The recipient, Maurice de Gandillac (1906-2006), was Professor of History of the Middle Ages and Renaissance philosophy at the Sorbonne from 1946 to 1977, where he exercised considerable influence over Lyotard’s generation of philosophers; indeed, his list of students reads almost as a ‘who’s who’ of post-structuralist philosophers, including Jacques Derrida, Gilles Deleuze, Michel Foucault, and Louis Althusser, amongst others.
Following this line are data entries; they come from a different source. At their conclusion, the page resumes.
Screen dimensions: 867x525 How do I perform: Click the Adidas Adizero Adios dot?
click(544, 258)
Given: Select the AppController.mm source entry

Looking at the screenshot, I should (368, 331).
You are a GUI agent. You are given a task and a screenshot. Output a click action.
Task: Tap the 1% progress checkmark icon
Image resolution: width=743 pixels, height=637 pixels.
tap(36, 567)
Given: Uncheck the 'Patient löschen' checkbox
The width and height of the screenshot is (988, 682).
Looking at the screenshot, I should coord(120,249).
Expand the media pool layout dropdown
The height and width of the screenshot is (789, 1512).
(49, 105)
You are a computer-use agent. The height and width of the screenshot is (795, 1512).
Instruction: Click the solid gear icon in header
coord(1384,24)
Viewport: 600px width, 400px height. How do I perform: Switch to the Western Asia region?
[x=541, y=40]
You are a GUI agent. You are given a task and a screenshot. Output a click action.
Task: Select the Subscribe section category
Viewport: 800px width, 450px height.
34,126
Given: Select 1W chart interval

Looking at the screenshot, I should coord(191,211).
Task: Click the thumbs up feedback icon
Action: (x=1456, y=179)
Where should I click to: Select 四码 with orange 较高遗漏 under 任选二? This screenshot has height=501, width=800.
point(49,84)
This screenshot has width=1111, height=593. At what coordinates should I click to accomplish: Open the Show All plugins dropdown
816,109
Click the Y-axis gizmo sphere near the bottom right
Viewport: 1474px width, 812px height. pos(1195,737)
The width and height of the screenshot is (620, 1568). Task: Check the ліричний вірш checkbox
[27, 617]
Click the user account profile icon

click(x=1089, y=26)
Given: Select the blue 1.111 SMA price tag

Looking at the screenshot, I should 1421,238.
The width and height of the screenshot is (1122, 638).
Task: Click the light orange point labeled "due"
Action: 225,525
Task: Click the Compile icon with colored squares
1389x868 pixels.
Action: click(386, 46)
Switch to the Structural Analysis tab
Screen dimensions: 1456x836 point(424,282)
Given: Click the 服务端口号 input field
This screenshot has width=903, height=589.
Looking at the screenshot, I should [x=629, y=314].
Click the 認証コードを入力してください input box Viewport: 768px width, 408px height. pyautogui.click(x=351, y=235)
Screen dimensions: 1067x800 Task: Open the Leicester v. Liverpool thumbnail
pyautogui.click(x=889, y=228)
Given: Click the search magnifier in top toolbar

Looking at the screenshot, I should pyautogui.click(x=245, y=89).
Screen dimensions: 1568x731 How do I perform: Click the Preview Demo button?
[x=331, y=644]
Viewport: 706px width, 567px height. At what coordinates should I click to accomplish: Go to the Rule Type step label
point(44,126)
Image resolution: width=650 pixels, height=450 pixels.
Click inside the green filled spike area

Lyotard’s first major work, preceded only by a short book on phenomenology published in 1954, being the published version of his State Doctorate thesis written under the supervision of Mikel Dufrenne. Discours, Figure builds upon Maurice Merleau-Ponty’s and Jacques Lacan’s respective advances in phenomenology and psychoanalysis to identify and distinguish the fields of the discursive (the written) and the figural (the visual). In doing so, Lyotard is able to identify that which escapes the discursive in the figural, thereby identifying the limits of a then-popular structuralist methodology aiming to collapse all meaning into signification. Surely less bracing and acerbic than the Lyotard’s later works such as Libidinal Economy, Discours, Figure nevertheless stands as a subtly and extensively confrontational work of modern French thought from one of the country’s most important contemporary philosophers.